Reproduce the items word for word, from the first line of the items through the line containing "(x=329, y=36)". Include both of those lines.

[Data for locating visible targets]
####

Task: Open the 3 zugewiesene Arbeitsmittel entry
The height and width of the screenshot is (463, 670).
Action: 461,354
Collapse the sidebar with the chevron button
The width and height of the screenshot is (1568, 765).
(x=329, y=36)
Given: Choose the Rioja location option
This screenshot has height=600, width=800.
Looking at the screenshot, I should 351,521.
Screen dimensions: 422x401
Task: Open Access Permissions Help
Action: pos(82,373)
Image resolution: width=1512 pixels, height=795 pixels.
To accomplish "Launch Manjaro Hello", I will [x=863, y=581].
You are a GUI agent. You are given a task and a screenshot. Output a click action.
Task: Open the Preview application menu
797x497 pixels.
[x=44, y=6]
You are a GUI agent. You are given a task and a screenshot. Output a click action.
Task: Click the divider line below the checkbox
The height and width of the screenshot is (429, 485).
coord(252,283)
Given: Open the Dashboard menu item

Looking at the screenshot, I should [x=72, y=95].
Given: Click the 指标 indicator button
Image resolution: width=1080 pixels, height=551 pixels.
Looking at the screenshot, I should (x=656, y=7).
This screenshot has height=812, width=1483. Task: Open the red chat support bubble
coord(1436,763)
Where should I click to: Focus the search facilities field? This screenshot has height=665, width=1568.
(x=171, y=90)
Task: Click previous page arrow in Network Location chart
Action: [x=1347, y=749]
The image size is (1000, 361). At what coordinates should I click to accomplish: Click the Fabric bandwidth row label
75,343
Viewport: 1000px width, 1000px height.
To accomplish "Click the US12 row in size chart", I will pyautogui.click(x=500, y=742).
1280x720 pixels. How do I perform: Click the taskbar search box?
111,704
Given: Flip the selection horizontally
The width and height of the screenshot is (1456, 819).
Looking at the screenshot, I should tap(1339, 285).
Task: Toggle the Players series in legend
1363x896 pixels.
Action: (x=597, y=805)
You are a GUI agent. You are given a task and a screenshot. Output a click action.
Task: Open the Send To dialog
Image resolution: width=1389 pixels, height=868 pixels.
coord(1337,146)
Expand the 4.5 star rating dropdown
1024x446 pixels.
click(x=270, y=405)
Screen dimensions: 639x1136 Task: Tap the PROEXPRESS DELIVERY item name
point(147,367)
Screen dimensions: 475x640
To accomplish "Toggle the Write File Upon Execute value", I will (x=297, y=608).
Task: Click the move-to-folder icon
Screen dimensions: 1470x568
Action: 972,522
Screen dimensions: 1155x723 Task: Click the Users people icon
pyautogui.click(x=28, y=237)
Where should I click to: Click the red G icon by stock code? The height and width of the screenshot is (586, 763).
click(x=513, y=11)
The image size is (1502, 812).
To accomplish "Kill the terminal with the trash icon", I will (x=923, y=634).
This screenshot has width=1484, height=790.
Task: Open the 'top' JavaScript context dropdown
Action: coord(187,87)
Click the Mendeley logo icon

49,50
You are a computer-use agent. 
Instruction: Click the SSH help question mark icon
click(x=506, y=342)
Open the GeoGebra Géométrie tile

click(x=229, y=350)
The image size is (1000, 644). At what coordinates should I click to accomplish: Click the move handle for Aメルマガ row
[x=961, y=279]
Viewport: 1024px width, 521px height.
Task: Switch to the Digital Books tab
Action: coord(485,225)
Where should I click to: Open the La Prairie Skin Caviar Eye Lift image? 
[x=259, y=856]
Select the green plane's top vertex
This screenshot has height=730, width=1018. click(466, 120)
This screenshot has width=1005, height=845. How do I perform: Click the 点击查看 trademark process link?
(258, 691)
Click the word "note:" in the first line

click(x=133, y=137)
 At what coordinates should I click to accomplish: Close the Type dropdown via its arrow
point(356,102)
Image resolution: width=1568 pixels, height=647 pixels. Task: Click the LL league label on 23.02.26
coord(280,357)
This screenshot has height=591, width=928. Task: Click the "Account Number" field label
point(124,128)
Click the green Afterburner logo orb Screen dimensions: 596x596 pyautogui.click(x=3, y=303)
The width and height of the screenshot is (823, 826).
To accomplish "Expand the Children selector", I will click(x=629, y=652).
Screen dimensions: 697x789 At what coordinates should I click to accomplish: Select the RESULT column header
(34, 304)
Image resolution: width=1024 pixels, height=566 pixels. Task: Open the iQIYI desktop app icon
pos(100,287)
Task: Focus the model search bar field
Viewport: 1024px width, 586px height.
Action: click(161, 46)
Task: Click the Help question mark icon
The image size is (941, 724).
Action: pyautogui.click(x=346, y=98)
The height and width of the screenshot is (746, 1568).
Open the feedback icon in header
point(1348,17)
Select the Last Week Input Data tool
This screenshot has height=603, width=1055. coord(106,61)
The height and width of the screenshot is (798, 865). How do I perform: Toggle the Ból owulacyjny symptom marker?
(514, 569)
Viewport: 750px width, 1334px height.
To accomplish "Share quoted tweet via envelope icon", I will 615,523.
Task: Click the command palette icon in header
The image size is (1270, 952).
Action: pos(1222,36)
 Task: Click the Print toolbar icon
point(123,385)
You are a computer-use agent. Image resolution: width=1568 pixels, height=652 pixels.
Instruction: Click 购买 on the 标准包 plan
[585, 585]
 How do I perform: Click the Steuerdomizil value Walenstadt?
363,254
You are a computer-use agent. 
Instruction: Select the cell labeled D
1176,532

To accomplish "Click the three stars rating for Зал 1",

####

FULL OUTPUT
Task: Open the 3 zugewiesene Arbeitsmittel entry
The height and width of the screenshot is (463, 670).
Action: 461,354
Collapse the sidebar with the chevron button
The width and height of the screenshot is (1568, 765).
(x=329, y=36)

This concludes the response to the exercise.